Still, there is a downside to a lifestyle in which the “office” is really a state of mind: “You can’t leave,” she said.

More than 30 years after the lifestyle began inching into mainstream corporate culture, and in spite of the potential pitfalls, there were almost 14 million Americans telecommuting at least part time in 2004, and an additional 7 million running businesses from home, according to the most recent Labor Department data. That’s up marginally from 2001, but human resources experts believe the number will continue to climb because more workers are demanding flexibility, and because high-speed Internet connections make it easier than ever to ensure a close-knit relationship between telecommuters and their colleagues and clients.

In 2005, 44 percent of U.S. companies offered at least some telecommuting options, according to a survey 1,043 large employers by Mercer Human Resources Consulting. That is up from 32 percent in 2001.

In the post-9/11 era, corporate America views a work force that can function remotely as a strategic advantage, experts said.

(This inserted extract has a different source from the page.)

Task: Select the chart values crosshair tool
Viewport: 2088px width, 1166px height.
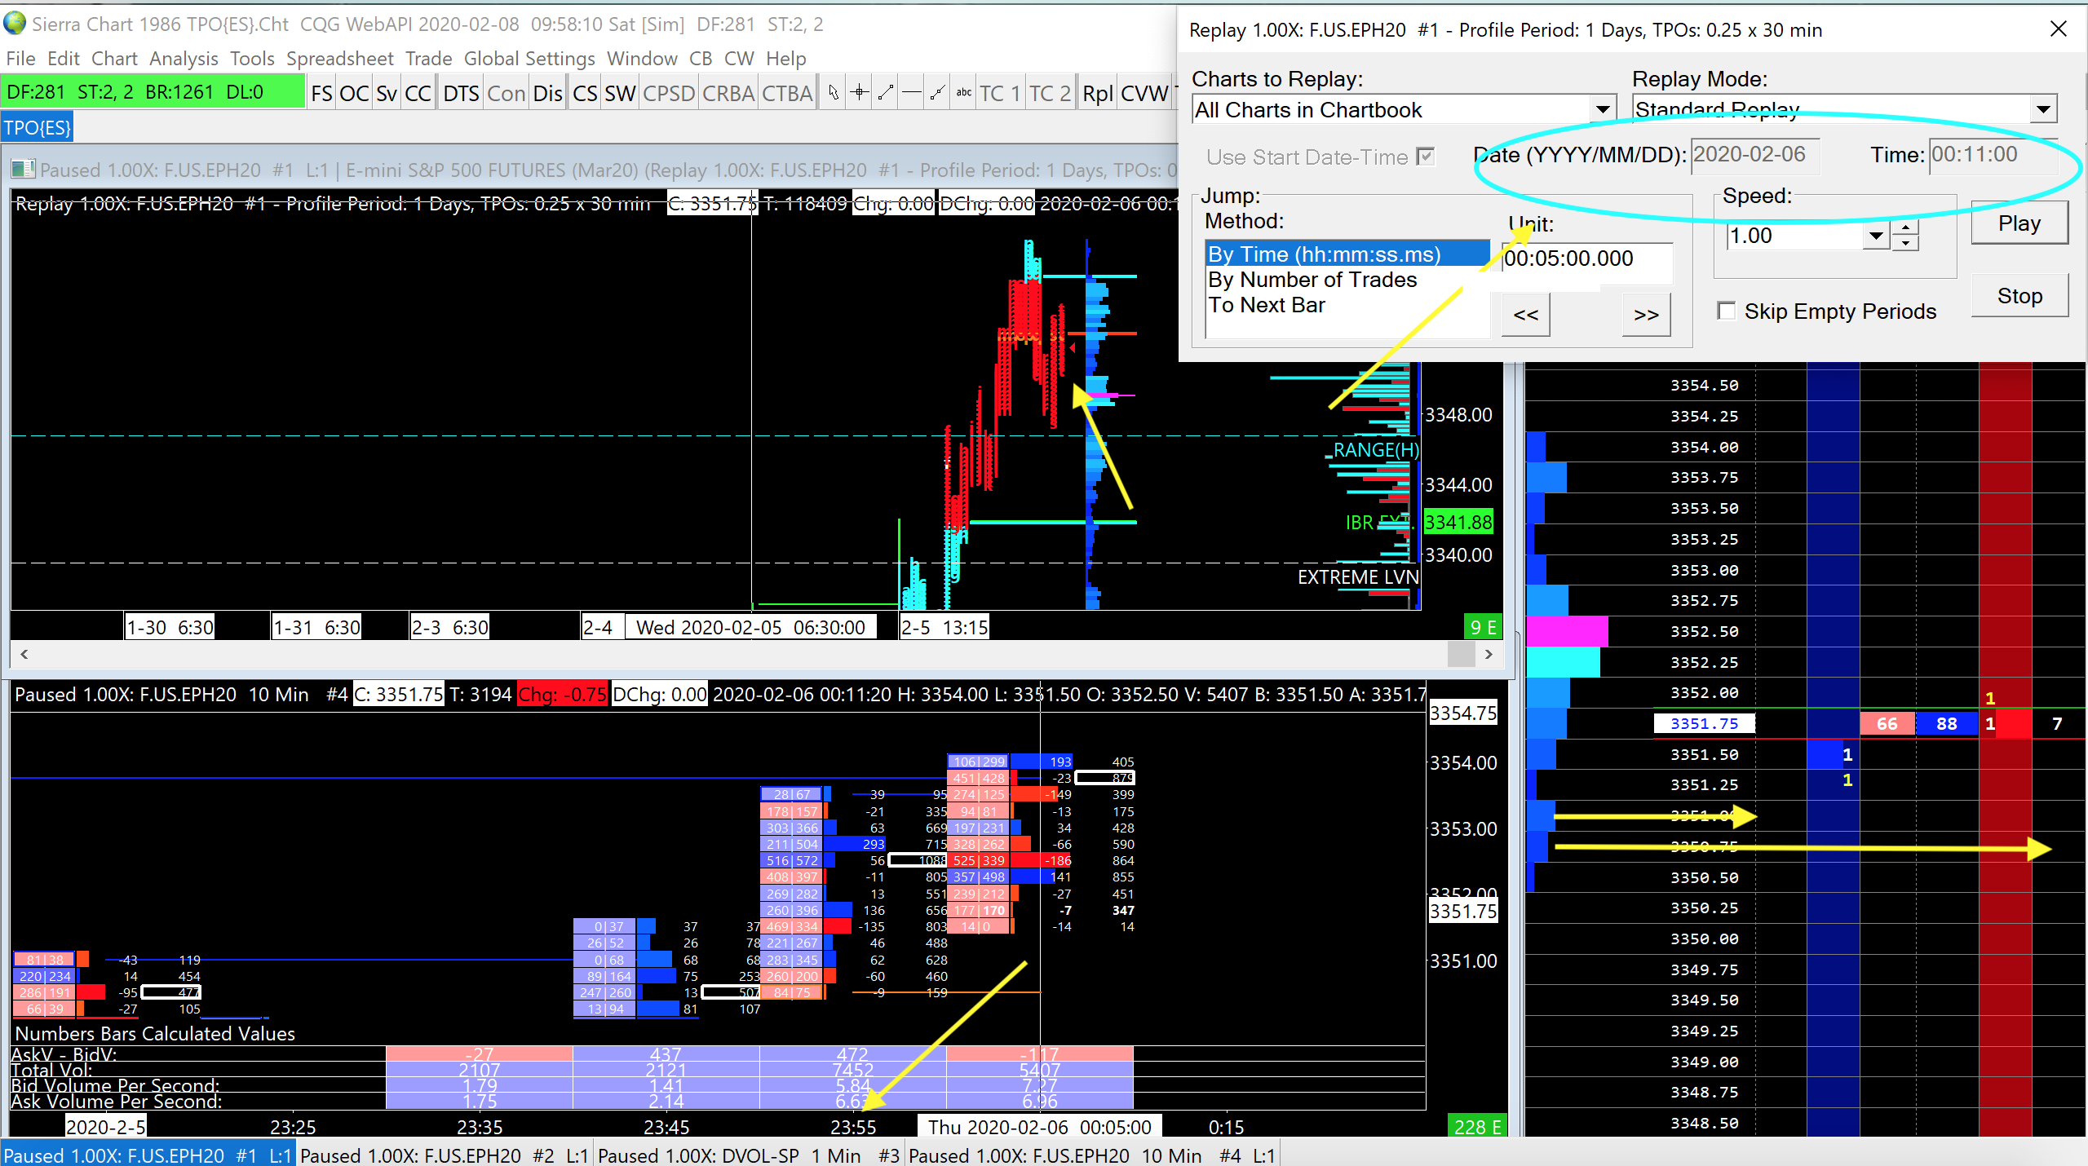Action: pos(860,93)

“The reason I think it’s gaining momentum is because of natural-disaster preparedness,” said Ellen Galinsky, president of the New York-based Families and Work Institute, a nonprofit that researches work force trends for corporations. Galinsky said it was the less centralized companies that were up and running fastest in the days following the Sept. 11 terrorist attacks.

Maryella Gockel, who oversees flexible work scheduling at Ernst & Young in New York, believes it is still the employees who are driving the trend. At first the telecommuting bandwagon was led by new mothers who wanted to have more time with their children, she said. Then dads sought similar arrangements. And, finally, employees without children began requesting the same kind of scheduling options their co-workers were receiving — they wanted to devote more time to a hobby or just spend less time in traffic.

Bill Rocco, a mutual fund analyst for Chicago-based Morningstar, has been telecommuting for about nine years, initially from Corvallis, Ore., and now from Ashland, Ore. — a lifestyle he chose so that he could more easily indulge his love of the outdoors. He is at his desk by 7 a.m. — usually in shorts and sneakers — in order to work the same hours as his colleagues in the Central time zone.

Unlike Frudakis, Rocco said “it is really important to draw that boundary” between work and leisure, something he does by turning off the phone at the end of the day and before weekends. “Otherwise it would be too easy to work all the time,” he said.